Em um reflexo preocupante de sua recente reformulação, a TV Gazeta registrou em março um dos piores índices de audiência de sua trajetória recente na Grande São Paulo. O canal fechou o mês na modesta 12ª colocação, com uma média de apenas 0,10 ponto, marcando o primeiro mês completo sob sua nova identidade visual.
Essa queda é particularmente significativa, uma vez que a emissora tradicionalmente disputava posições mais elevadas entre as redes abertas de menor porte, competindo diretamente com nomes como RedeTV! e TV Cultura. Contudo, em março, a Gazeta viu sua relevância diminuir consideravelmente, ficando atrás não apenas dessas emissoras, mas também de canais como XSports, Rede Vida, TV Aparecida, RNCP e Record News, evidenciando uma perda de tração para a fundação mantida pela Fundação Cásper Líbero.
No cenário das emissoras abertas aferidas pelo Ibope, a TV Gazeta superou apenas a RIT e a Novo Tempo. Curiosamente, até mesmo canais com foco religioso apresentaram desempenho superior: a Rede Vida alcançou 0,15 ponto e a TV Aparecida registrou 0,14. Em comparação, a RedeTV! obteve 0,28 ponto e a TV Cultura, 0,24, ampliando a distância para um canal que por anos buscou se consolidar como referência de público qualificado na capital paulista.
O ranking consolidado de março na Grande São Paulo foi liderado pela Globo, com 10,2 pontos. Em seguida, vieram Record (3,5), SBT (2,4) e Band (1,0). Abaixo delas, situaram-se RedeTV!, TV Cultura, Rede Vida, XSports, TV Aparecida, RNCP e Record News, antes de a TV Gazeta figurar na 12ª posição com seus 0,10 ponto. Essas informações foram apuradas pelo jornalista Gabriel de Oliveira, do portal TV Pop, com base em dados de mercado.
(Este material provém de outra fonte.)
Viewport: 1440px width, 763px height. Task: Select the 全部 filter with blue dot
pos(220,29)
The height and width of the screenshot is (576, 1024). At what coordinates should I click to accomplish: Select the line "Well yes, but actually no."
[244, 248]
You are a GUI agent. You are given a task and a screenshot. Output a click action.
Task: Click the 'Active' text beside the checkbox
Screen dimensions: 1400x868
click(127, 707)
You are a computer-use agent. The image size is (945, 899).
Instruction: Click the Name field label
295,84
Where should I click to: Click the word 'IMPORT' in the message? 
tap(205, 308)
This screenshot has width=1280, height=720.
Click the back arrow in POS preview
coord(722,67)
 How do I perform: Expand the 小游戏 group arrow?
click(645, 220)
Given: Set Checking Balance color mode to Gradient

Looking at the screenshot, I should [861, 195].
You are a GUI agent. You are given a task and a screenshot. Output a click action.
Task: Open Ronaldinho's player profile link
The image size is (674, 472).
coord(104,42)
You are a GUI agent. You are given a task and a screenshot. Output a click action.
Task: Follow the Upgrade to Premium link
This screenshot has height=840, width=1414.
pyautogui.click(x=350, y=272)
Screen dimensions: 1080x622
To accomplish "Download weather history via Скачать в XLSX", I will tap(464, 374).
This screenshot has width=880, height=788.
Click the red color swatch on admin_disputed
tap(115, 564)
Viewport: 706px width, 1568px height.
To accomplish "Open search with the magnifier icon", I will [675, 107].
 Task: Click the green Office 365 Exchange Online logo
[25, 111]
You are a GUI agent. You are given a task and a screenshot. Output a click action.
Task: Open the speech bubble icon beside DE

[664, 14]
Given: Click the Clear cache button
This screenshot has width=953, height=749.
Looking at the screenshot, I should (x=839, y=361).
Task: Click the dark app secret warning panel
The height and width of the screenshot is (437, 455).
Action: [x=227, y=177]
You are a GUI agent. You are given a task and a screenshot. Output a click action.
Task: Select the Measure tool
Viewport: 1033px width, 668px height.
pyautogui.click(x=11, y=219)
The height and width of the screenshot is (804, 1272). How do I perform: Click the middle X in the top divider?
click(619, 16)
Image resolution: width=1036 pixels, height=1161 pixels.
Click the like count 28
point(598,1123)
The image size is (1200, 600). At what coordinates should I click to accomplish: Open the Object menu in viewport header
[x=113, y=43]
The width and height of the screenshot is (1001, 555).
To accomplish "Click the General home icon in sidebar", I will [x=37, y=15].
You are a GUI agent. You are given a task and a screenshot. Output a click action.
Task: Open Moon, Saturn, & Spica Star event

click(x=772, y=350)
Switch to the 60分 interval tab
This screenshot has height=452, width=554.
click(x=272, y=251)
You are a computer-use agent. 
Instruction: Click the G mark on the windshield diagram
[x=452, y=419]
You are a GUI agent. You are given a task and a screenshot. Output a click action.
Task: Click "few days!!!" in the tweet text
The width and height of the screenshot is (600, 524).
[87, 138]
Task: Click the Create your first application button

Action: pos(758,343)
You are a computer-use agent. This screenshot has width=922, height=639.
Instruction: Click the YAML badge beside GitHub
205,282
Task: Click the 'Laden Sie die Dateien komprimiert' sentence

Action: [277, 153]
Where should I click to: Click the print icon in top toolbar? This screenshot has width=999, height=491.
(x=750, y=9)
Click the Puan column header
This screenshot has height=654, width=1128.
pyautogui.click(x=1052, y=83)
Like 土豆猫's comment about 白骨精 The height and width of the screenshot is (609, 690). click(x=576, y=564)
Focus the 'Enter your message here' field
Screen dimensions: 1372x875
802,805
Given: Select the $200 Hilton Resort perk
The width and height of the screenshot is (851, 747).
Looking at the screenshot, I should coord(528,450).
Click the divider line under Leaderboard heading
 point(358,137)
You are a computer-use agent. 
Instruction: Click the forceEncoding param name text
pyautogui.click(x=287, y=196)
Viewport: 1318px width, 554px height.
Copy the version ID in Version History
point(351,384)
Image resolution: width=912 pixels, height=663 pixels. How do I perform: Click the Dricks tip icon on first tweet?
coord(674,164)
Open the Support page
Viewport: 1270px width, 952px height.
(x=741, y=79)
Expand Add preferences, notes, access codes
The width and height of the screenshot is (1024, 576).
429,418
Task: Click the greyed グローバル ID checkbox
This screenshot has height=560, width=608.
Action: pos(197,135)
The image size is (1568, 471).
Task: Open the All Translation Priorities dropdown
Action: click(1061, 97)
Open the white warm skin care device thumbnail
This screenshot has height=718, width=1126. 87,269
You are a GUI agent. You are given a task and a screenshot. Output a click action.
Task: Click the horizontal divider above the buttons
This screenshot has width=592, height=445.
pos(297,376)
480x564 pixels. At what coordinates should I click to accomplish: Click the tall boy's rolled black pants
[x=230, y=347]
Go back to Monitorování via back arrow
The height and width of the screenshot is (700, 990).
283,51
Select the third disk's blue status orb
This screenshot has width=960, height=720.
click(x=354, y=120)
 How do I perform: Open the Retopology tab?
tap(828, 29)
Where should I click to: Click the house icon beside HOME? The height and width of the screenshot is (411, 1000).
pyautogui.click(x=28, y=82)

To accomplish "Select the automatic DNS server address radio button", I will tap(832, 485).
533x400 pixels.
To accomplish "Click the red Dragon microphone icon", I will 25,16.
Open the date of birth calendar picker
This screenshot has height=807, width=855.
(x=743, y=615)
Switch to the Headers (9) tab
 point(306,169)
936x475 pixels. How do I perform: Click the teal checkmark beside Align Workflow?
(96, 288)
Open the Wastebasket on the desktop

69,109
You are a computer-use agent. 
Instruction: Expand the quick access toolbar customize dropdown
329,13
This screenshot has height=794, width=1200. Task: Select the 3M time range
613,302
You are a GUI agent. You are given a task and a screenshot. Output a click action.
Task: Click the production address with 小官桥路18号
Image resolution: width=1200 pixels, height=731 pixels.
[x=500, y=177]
Nos bastidores, a queda na audiência é atribuída à nova linha editorial implementada sob a gestão de Lucas Gentil, Juliana Algañáraz e José Emílio Ambrósio. A tentativa de reposicionamento da marca parece não ter tido sucesso em reter a base de telespectadores que historicamente sustentava o canal, especialmente o público com mais de 60 anos e consumidores de alto poder aquisitivo.
As perdas mais notáveis foram observadas em programas tradicionais da grade, como o “Mulheres”, agora sob o comando de Glória Vanique, e o “Jornal da Gazeta”, liderado por Joana Treptow. No setor jornalístico, a mudança na bancada, que por décadas contou com a presença contínua de Laerte Vieira e Luciana Magalhães, carrega um peso simbólico considerável na evasão de audiência.
Ao alterar uma identidade de marca historicamente ligada a um público específico sem conseguir preservar essa base, a TV Gazeta viu sua renovação se transformar em perda de terreno. O grande desafio para a emissora agora é demonstrar, em meio a um mercado cada vez mais fragmentado, que sua nova fase é capaz de devolver relevância de fato ao canal.